Alberto Ziparo, riporta il dibattito sulle infrastrutture, anche sul piano continentale. Ha parlato dei corridoi europei, di eurobond, project bond (l’ultima novità, in fase di studio, si tratta di titoli da emettere con l’intento di finanziare le infrastrutture, n.d.r.) chiedendo ironicamente a cosa servissero. Ma naturalmente il primo argomento per Ziparo è stato il Ponte sullo Stretto, con riferimento anche ai suoi sostenitori: “Ci è stato chiesto come fermarli. Intanto siamo riusciti a rallentarli, mentre adesso spingiamo affinché venga sciolta la Stretto di Messina S.p.A. Quanto al progetto, sembra proprio che ormai debba decidere il prossimo Governo. Se alle prossime elezioni dovesse vincere il centrosinistra il Ponte non si farà, in caso contrario vuol dire che si riaprirà questa favola”. Poi apre una breve finestra storica: “Dopo mezzo miliardo di euro spesi in diciannove edizioni di progettazione, non si ha ancora la certezza neppure che questo Ponte stia in piedi”. Ziparo, evidentemente, sta facendo riferimento a questioni di carattere sismico, e l’uditorio, visto il momento, aguzza l’udito. L’importante è che il professore di Firenze abbia premesso: “Non si vogliono creare allarmismi, ma ci sono elementi di preoccupazione.” Ed eccola, questa notizia: “Venerdì scorso, in un seminario ad Empoli girava un’informazione, confermata dai consulenti del Ministero ed accelerata dagli eventi sismici degli ultimi giorni, su uno studio considerato molto credibile, dell’Accademia Russa delle Scienze, coordinata da un professore di grande fama in questo campo, circa la previsione, a breve, quindi nell’arco di tre o quattro anni, di un evento di tipo catastrofico nell’area dello Stretto superiore a quello del 1908. Questo studio è stato considerato credibile dal Ministero ed è in possesso da almeno un anno anche del Servizio Geologico Nazionale e la notizia viene veicolata molto discretamente. Noi non vogliamo creare allarmismi – tiene a sottolineare Ziparo – ma ciascuno faccia la propria parte”.

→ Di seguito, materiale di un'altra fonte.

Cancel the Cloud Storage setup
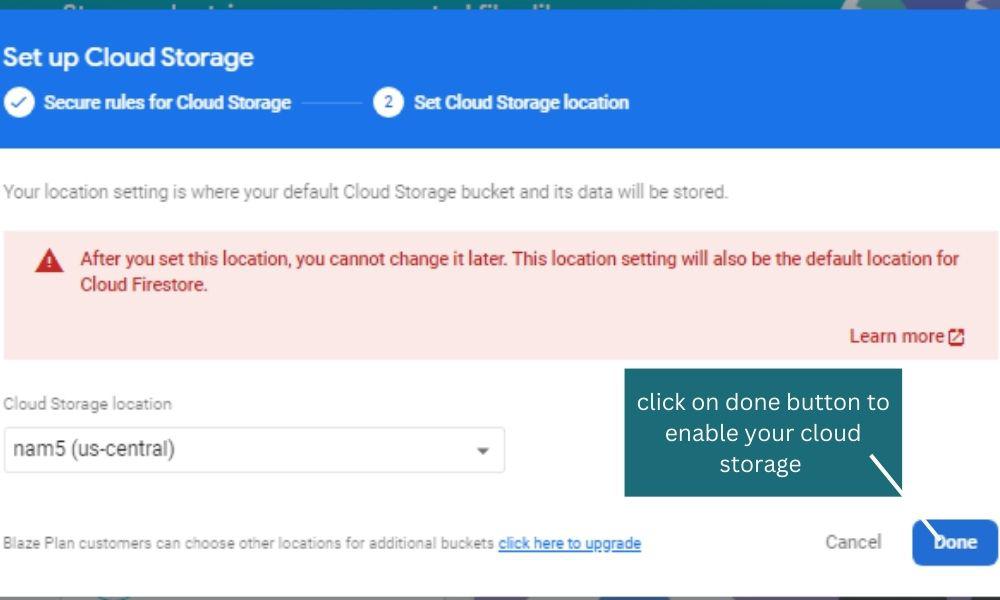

Sull’argomento Ponte, infrastrutture, economia, finanza, e tutto ciò che ci sta intorno, a conclusione di due intensi giorni di dibattito, non poteva mancare, tra gli altri, l’intervento di Luigi Sturniolo.
L‘attivista del movimento NoPonte inizia con un contraddittorio sul piano squisitamente politico nei confronti di chi l’ha preceduto, il quale aveva espresso una certa fiducia nel centrosinistra: “Il piano di trasformazione del finanziamento della infrastrutture in Italia è stato scritto in maniera bipartisan dal centrodestra e dal centrosinistra, nel senso che alla base di questo meccanismo, in parte voluto da Tremonti e in parte da Monti, c’è un progetto che fa capo a tre fondazioni che fanno riferimento, rispettivamente, a Bassanini, Tremonti e Violante.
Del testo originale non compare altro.